We only ever ask people to pay an amount that they have been assessed as being able to pay.
Third-party top-up fees … are extra charges required by some care homes which are usually paid by a family member … Often they are paid because someone wishes to move into a home which is more expensive than one the council is able to fully fund … In these cases, the contribution is usually the difference in fees.
- The Council’s letter accompanying the guide said, “To confirm, we have discussed the top up fee at [the care home] and you understand that this is covered by the family of [Mrs X]”.
- Mrs Y signed the guide and returned it to the Council. Mrs X went into the care home shortly afterwards (in mid-March).
- In late May the Council completed Mrs X’s support plan. It recorded that “there had been some issues with [the plan] on the system”.

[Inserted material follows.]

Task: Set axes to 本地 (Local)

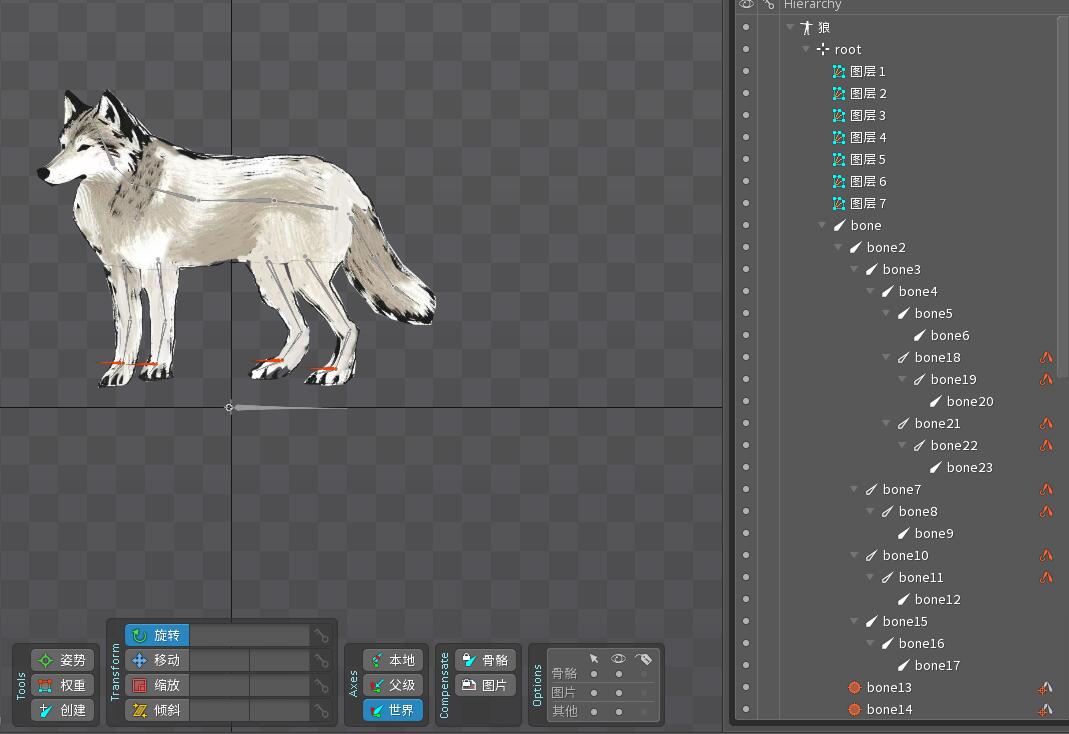Action: click(x=392, y=660)
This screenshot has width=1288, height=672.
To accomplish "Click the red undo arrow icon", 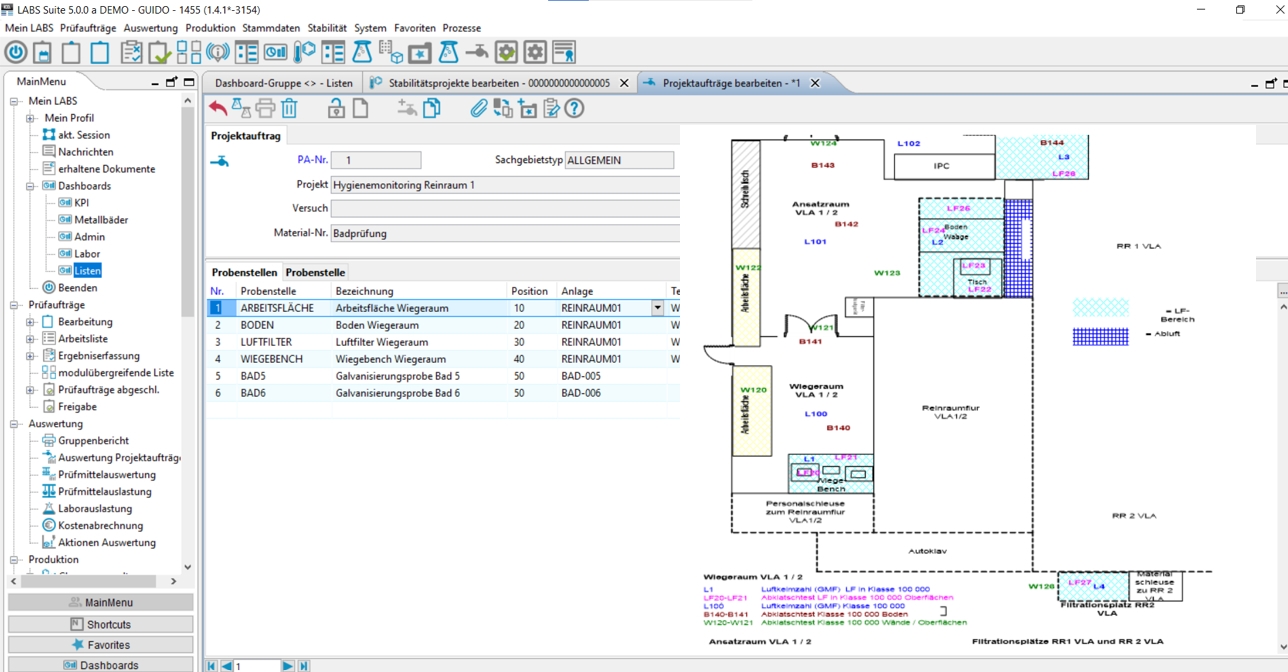I will [x=218, y=108].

- Mrs Y says she did not receive the financial assessment forms until mid-July. The Council has no record of when it sent the forms.
- Mrs Y provided the completed forms at the end of July; however, the Council decided it needed more evidence from her. She provided this at the end of August and the Council completed its financial assessment in early September.
My findings
- The Council is entitled, under the Care Act and accompanying Regulations, to charge for care it arranges. If someone’s capital is below a certain amount, the Council should only charge them what they can afford out of their income.
- Although Mrs Y says the Council agreed to fund Mrs X’s placement, it told her beforehand that it expects people to pay towards their care if they can. It then completed a financial assessment and decided Mrs X could afford to contribute. As the law allows it to do this – and as it was explained in advance – there was no fault in how the Council charged Mrs X for her care.
- On balance, there does appear to have been a delay in sending the financial assessment forms to Mrs Y. I have based this on Mrs Y’s own account, the Council’s delay in finalising Mrs X’s support plan, and the lack of evidence to the contrary. This delay was fault by the Council.
- There was no financial injustice to Mrs X or Mrs Y, as they were liable to pay towards the cost of Mrs X’s care from March 2022 onwards anyway, regardless of when the Council completed the assessment. But it is likely that Mrs Y experienced distress when she received a bill which – because of the delay – was significantly higher than it would otherwise have been. The Council should provide her with a remedy for this distress.
- Although Mrs Y complains that the Council failed to properly explain third party top-ups to her in advance of Mrs X’s placement, I have considered the evidence provided by the Council and am of the view that it did enough to explain how
Mrs X’s top-up would work. So I have found no fault in this aspect of Mrs Y’s complaint.
Agreed actions
- Within two weeks, the Council has agreed to apologise to Mrs Y for its delay in sending out Mrs X’s financial assessment forms.
- Within six weeks, the Council has agreed to:
- make a symbolic payment of £150 to Mrs Y to recognise the distress she likely suffered from the delay; and
- provide the Ombudsman with an action plan to ensure similar delays do not happen in future.
- The Council has agreed to provide us with evidence it has completed these actions.
Final decision
- The Council was not at fault for how it explained and arranged Mrs X’s care charges. However, it was at fault for a delay in sending out her financial assessment forms.